Cheeseburger Sliders and Homemade Ketchup
Everything tastes better in miniature, which is why sliders are so tasty! Even better - topping them with homemade ketchup.
Like mayonnaise, I rarely use ketchup. As in, I let a bottle *truly* go bad after about four years past it's "best by" date because I just don't really use it. So I haven't bought it after I tossed the last bottle. When I realized I REALLY wanted ketchup for the sliders, I realized it was time to just find a recipe. As the first three recipes I selected for instant pot ketchup were literally the same, clearly this is THE recipe! And oh boy, is it! I want to fry French fries at 9:30pm just so I can have a vehicle for this delicious sauce. I am never buying ketchup again.
I also needed buns for the sliders. I didn't want to get dressed and go out today. So instead, I found a recipe! I've tried several hamburger bun recipes before, but none turned out right. But I finally found a winner! These came out light and perfect and delicious. I am so excited.
- 2 lbs ground beef
- 1 teaspoon salt
- 2 teaspoons black pepper
- 1 teaspoon smoked paprika
- 1 teaspoon garlic powder
- 6 slices cheddar cheese
- 1/2 cup onion, minced
- 12 slider rolls
- Mustard
- Ketchup
- Preheat oven to 350 F.
- Mix the salt, pepper, paprika, and garlic powder into the ground beef. Press into a 9 x 13 baking dish. Bake for 15 - 20 minutes until it cooked through. Remove the beef patty to paper towels to drain.
- Slice the rolls in half lengthwise. Place the bottom half in a 9 x 13 pan, then place the beef patty on the rolls. Top with the cheese and sprinkle with onions. Bake for 5 - 7 minutes, until the cheese is melted.
- Remove the burgers from the pan and place on a cutting board. Squirt mustard over the burgers and spread ketchup on the underside of the tops of the buns. Place the tops on the burgers and cut the burgers apart.
- Enjoy!
- 2 1/4 teaspoons yeast
- 1/2 cup warm water
- 2/3 cup whole milk, room temperature
- 1 egg, room temperature
- 3 tablespoons butter, melted and cooled
- 2 tablespoons + 1 1/2 teaspoons sugar
- 1 1/4 teaspoon salt
- 1 cups AP flour
- 1 egg white
- 1 tablespoon sesame seeds
- Stir together the yeast and warm water in a large bowl and allow to proof for 10 minutes, until foamy.
- Whisk the egg and butter into the milk in a small bowl. In another bowl, whisk together the flour, salt, and sugar.
- Stir the milk mixture into the proofed yeast. Add the flour mixture and mix into a dough. Knead for 8 - 10 minutes, until soft and elastic.
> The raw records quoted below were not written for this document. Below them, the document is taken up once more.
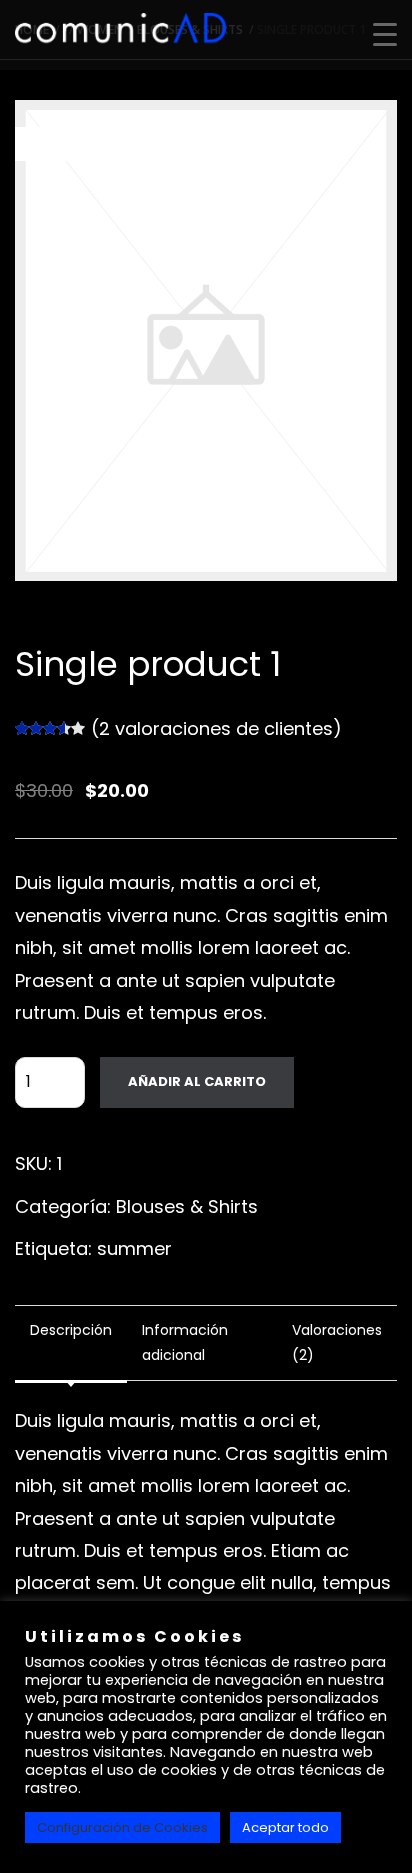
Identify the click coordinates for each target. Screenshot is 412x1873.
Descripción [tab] (71, 1330)
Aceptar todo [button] (285, 1827)
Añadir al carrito (197, 1081)
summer (134, 1248)
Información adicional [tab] (185, 1342)
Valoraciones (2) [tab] (337, 1342)
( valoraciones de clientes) (216, 728)
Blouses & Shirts (187, 1206)
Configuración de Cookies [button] (122, 1827)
- Place the dough in a greased bowl, turning to coat, and cover with a towel, allowing to rise for 1 1/2 hours, or until doubled in size.
- Preheat oven to 350 F. Prepare a 9 x 13 pan by greasing it.
- Punch down the dough and divide into 12 pieces. Roll each piece into a ball and arrange in the prepared pan. Cover an allow to rise for another 30 minutes.
- Whisk the egg white with 1 tablespoon water. Brush over the risen rolls and sprinkle with sesame seeds.
- Bake the rolls for 15 - 18 minutes, until golden brown. Allow to cool for five minutes in the pan, then remove to a wire rack to cool completely.
- 2 lbs Roma tomatoes, quartered
- 1 tablespoon paprika
- 1 teaspoon salt
- 1/8 teaspoon cinnamon
- 1/8 teaspoon ground cloves
- 1/8 teaspoon garlic powder
- 1/4 teaspoon celery seeds
- 1/2 teaspoon Dijon mustard
- 1 tablespoon honey
- 1/8 onion, sliced
- 6 tablespoons apple cider vinegar
- 1 tablespoon corn starch
- 1 tablespoon water
- Add all the ingredients except for the corn starch and water into an instant pot. Use a potato masher to press the liquid out of the tomatoes.
- Put the lid on and set the pressure cook to high for five minutes.
- Use a natural release.
- Choose the saute function and saute for 10 minute to reduce the liquid by half.
- Stir together the corn starch and water, then stir into the ketchup.
- Use an immersion blender to blend the ketchup to smooth. OPTIONAL: Pass through a fine-mesh sieve to remove any remaining solids.
- Bottle and allow to cool before refrigerating.